start The records
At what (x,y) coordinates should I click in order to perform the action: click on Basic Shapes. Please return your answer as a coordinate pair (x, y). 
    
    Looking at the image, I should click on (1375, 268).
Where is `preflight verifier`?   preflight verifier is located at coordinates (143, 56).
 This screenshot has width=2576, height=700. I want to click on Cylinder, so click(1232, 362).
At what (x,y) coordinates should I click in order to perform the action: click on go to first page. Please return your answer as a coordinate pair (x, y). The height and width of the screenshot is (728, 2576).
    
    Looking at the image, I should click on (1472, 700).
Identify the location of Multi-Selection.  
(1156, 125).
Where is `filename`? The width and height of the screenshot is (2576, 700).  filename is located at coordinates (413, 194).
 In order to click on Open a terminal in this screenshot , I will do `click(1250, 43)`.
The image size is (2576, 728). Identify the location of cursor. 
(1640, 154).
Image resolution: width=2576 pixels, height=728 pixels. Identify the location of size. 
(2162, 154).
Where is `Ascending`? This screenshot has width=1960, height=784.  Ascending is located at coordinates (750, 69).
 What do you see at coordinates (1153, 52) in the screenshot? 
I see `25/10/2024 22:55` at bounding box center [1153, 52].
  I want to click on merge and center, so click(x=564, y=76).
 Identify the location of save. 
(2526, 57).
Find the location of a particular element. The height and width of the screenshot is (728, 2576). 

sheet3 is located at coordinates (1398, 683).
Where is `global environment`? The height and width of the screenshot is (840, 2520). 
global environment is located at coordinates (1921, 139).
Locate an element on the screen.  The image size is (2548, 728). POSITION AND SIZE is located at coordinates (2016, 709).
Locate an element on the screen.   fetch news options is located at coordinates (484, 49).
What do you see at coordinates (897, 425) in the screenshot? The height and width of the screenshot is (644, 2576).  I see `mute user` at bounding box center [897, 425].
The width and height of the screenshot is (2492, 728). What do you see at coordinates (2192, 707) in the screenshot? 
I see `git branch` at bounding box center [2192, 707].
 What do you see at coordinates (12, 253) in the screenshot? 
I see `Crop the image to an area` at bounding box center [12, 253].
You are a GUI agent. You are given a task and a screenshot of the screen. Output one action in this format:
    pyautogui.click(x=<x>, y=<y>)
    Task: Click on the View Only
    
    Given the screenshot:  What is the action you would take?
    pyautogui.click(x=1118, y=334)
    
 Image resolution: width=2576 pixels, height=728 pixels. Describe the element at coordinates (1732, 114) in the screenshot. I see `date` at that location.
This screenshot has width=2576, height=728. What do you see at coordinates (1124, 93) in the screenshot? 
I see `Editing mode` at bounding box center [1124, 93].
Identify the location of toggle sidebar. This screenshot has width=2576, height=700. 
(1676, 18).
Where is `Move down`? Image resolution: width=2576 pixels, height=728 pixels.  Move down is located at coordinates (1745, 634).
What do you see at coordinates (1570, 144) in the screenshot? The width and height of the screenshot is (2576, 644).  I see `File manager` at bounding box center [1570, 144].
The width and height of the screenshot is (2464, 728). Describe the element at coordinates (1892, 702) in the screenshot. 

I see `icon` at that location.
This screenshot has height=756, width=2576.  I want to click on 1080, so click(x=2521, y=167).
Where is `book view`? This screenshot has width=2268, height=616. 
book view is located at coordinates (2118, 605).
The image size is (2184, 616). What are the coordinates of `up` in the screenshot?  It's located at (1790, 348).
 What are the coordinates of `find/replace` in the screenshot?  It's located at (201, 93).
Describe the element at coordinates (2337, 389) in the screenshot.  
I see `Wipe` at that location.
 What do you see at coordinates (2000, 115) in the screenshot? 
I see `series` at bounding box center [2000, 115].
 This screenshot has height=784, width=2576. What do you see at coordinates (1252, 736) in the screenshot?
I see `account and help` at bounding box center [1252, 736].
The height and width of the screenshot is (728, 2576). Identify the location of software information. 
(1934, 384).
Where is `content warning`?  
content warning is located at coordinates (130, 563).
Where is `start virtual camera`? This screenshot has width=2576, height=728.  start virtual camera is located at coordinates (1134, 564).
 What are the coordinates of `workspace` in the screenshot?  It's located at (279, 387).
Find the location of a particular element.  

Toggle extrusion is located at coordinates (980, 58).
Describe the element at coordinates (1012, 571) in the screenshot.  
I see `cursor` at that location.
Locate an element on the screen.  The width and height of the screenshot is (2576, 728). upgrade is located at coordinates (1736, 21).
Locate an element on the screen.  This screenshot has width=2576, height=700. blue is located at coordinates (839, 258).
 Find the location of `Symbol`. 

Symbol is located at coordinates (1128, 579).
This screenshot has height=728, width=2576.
end The records
Task prompt - Reproduce the items verbatim, starting with the line that contains "coordinates (1736, 21)." and continuing through the last of the items.

Response to this task -
Locate an element on the screen.  The width and height of the screenshot is (2576, 728). upgrade is located at coordinates (1736, 21).
Locate an element on the screen.  This screenshot has width=2576, height=700. blue is located at coordinates (839, 258).
 Find the location of `Symbol`. 

Symbol is located at coordinates (1128, 579).
This screenshot has height=728, width=2576.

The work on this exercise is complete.